Microsoft has unveiled a string of new security updates to Office 365 as it races to keep up with increasingly sophisticated cybercriminals.

Microsoft Cloud App Security will be available from April and the vendor claims it will bring IT leaders the same level of "visibility and control" to SaaS applications as they have in their on-premise network.

The new offering will see IT managers receive notifications of suspicious user activity, and they will be able to analyse which cloud services users are connecting to through a cloud app discovery tool.

In addition, new app permissions will be put in place which allow IT bosses to approve or revoke privileges to connect third-party services to Office 365.

Microsoft's chief information security officer Bret Arsenault said the new functionality comes after chief executive officer Satya Nadella called for a "new approach" to be taken to security last November.
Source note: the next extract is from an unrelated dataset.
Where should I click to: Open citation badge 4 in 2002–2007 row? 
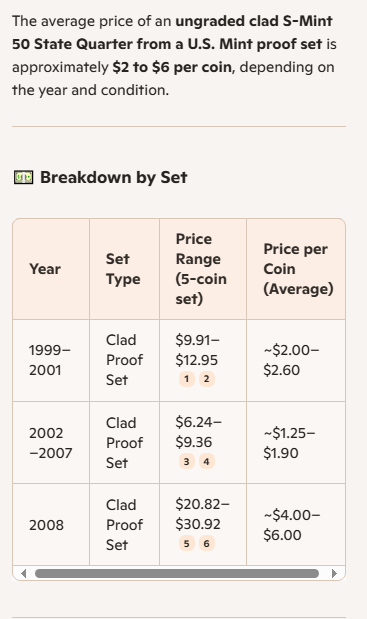pos(206,461)
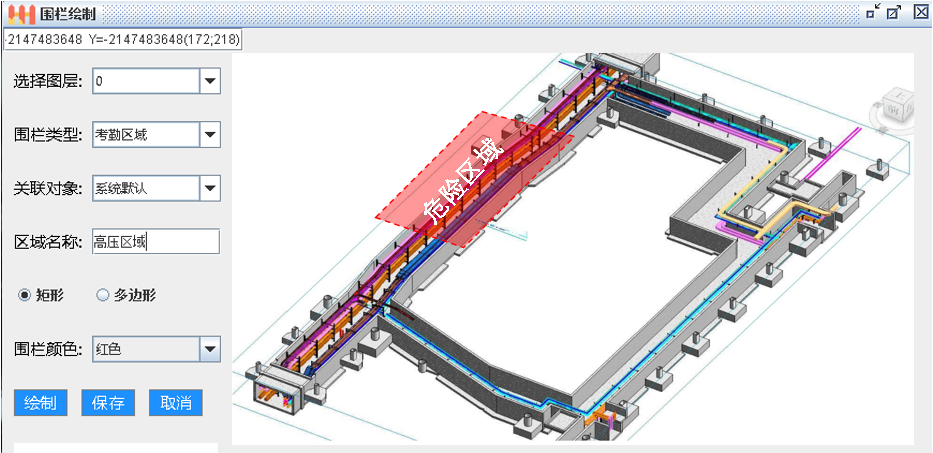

"We must be able to correlate our security data with our threat intelligence data to know good from bad," Aresenault said.

"As attackers get more sophisticated, we need to evolve our ability to get real-time insights and predictive intelligence across our network so we can stay a step ahead of the threats."

Microsoft is also planning to extend the number of services with which its Customer Lockbox tool integrates. At the moment, when a Microsoft engineer needs to troubleshoot a customer's issue, they must go through "multiple levels" of approval within the vendor. But Customer Lockbox involves customers in the approval process to speed it up. The tool is only available for Exchange Online at the moment, but will be rolled out to SharePoint and OneDrive in "early Q2".

"By extending Customer Lockbox to additional Office 365 services, we are providing customers new approval rights, greater transparency and enhanced control over their data in Office 365," Arsenault said.